→ EXERCISE REQUIREMENTS
Search the data below for the string "computer" and copy all lines where it shows up.

→ GIVEN ENTRIES

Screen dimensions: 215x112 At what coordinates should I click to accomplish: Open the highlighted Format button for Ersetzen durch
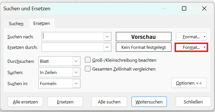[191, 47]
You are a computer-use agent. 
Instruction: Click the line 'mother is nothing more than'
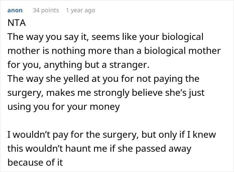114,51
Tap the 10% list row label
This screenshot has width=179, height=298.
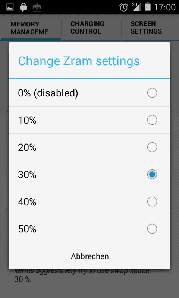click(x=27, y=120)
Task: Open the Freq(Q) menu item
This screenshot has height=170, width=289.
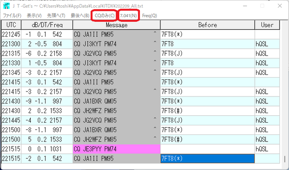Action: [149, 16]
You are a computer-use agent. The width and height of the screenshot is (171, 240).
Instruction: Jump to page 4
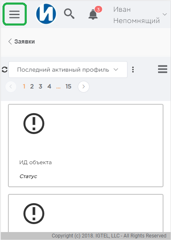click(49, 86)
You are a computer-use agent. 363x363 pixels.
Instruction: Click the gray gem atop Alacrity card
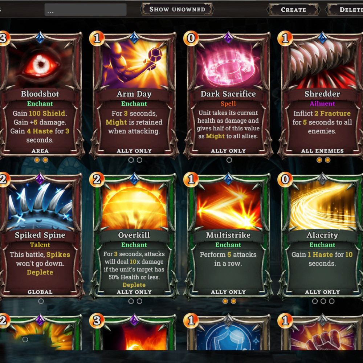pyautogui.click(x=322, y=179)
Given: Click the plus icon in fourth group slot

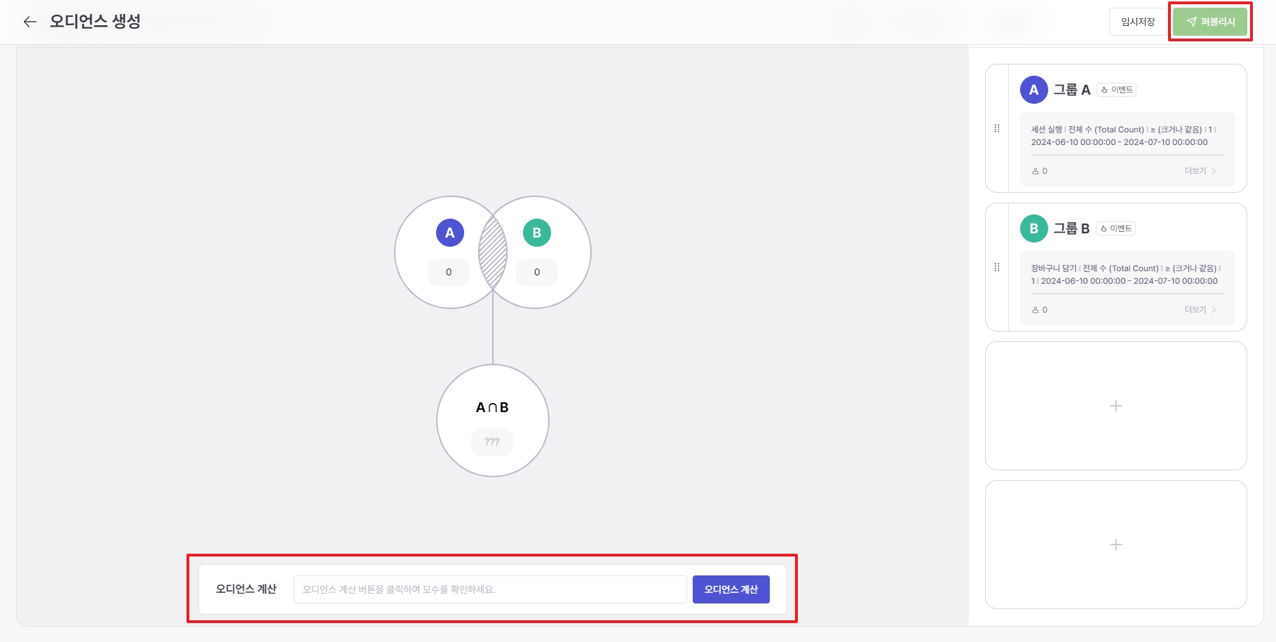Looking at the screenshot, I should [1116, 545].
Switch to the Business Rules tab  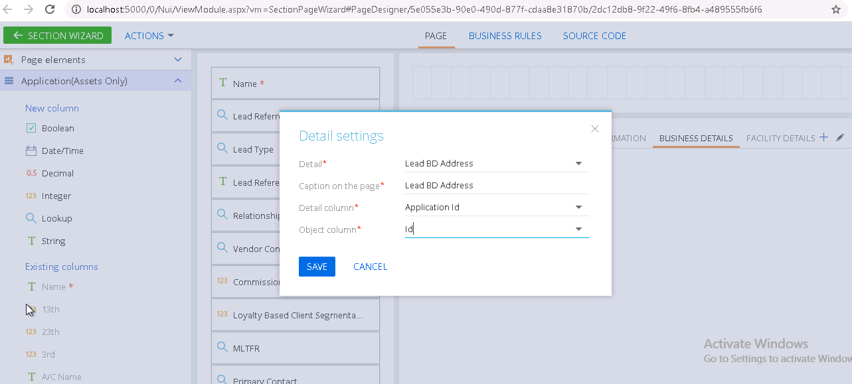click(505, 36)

--

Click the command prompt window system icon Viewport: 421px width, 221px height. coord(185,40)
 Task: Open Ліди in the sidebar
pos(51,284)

→ EXPECTED ANSWER
You are a computer-use agent. 
You are a computer-use agent. The width and height of the screenshot is (171, 240).
You are a computer-use agent. 363x363 pixels.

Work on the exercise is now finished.